In honor of Kazembe’s work, he will be posthumously awarded the American Academy of Pediatrics 2020 Hillman-Olness Award for lifetime service and lasting contributions to global child health. The award will be presented on October 5.

Established in 2011 in honor of the late Liz Hillman, the late Donald Hillman, and Karen Olness, the award recognizes individuals who have devoted their careers to advancing global child health. Among the numerous enduring legacies from Kazembe’s expansive career are the long-standing international and inter-institutional partnerships and collaborations that he forged, all of which continue to benefit the people of Malawi.

His collaborations and mentorship undoubtedly impacted the careers of thousands of doctors and health professionals, including numerous Fellows of the American Academy of Pediatrics (FAAPs), who now provides stellar pediatric care all over Africa and the United States.

Ministry of Health Principal Secretary Dr. Charles Mwansambo said in The Nation, Malawi’s leading newspaper, that he will miss Kazembe at both national and personal levels.

“At a time when many Malawian doctors studying abroad, especially specialists, were opting to stay abroad and make money for themselves, Peter returned home to serve and save what he knew best: the children and his own countrymen.

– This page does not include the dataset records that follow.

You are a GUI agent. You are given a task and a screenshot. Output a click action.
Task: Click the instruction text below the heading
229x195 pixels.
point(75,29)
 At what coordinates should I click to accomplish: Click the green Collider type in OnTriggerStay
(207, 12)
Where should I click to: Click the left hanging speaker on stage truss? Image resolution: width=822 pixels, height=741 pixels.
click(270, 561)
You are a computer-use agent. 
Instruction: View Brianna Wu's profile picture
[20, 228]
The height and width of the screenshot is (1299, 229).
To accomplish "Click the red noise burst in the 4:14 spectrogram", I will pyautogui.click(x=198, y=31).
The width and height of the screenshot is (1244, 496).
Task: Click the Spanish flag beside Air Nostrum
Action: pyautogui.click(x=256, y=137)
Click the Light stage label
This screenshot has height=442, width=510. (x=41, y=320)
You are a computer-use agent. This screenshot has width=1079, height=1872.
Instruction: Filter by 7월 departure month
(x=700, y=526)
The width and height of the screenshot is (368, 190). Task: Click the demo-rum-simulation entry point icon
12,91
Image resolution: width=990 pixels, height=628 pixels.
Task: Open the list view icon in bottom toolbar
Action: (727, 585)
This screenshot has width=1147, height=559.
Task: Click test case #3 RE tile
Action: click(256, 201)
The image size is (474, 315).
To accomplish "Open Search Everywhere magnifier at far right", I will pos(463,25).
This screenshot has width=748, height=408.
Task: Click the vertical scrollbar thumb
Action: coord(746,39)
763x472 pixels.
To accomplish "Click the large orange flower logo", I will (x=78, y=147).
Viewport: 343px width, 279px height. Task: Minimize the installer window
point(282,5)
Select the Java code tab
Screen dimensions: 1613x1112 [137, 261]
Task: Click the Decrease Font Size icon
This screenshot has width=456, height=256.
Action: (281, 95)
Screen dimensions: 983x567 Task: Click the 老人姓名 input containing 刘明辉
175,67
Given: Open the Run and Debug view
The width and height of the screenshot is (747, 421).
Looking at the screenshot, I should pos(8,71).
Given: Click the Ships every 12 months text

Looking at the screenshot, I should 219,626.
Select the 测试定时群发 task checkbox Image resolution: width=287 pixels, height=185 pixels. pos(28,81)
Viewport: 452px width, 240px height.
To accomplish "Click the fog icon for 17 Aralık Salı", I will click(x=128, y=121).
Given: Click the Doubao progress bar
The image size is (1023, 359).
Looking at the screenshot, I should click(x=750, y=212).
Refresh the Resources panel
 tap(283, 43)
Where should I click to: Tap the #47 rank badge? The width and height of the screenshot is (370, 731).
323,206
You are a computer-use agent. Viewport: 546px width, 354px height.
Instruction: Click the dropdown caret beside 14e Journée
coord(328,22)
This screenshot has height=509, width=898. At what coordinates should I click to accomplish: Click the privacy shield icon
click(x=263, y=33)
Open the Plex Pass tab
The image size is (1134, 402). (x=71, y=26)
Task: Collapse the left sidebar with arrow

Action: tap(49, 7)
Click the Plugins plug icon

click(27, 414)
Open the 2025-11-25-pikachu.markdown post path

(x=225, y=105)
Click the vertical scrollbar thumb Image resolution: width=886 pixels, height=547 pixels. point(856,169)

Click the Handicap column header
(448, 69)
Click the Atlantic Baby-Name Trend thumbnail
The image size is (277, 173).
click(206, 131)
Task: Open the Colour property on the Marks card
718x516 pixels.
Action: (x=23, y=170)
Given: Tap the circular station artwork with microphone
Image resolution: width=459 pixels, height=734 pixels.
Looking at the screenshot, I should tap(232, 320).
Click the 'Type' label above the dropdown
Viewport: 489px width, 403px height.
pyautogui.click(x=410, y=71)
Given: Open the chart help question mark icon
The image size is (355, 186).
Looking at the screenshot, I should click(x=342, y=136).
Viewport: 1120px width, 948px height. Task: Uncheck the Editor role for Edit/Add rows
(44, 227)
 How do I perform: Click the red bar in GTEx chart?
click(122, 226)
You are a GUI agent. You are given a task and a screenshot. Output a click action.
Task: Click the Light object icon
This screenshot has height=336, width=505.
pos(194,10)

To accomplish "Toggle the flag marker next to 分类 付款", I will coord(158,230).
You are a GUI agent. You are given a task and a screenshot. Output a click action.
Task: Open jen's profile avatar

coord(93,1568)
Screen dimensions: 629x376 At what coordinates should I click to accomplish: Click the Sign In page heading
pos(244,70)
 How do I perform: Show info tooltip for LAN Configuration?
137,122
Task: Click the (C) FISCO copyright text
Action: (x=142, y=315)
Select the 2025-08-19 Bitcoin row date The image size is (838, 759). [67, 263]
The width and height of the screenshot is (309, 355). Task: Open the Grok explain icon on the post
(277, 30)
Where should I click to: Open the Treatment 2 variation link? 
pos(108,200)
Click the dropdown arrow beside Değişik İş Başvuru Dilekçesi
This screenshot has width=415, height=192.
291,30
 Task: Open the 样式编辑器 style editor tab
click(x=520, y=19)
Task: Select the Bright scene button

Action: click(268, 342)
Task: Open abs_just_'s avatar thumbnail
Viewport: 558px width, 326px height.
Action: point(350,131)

He was a passionate and selfless man.”

Anna Mandalakas, director of Texas Children’s Global Tuberculosis Program, said she is extremely fortunate to have known Kazembe and to have learned from the work he did that changed the lives of so many.

“I have been inspired not only by his work but by the kind, compassionate, and humorous person that he was,” Mandalakas said. “I have smiled so much thinking about him these past days.”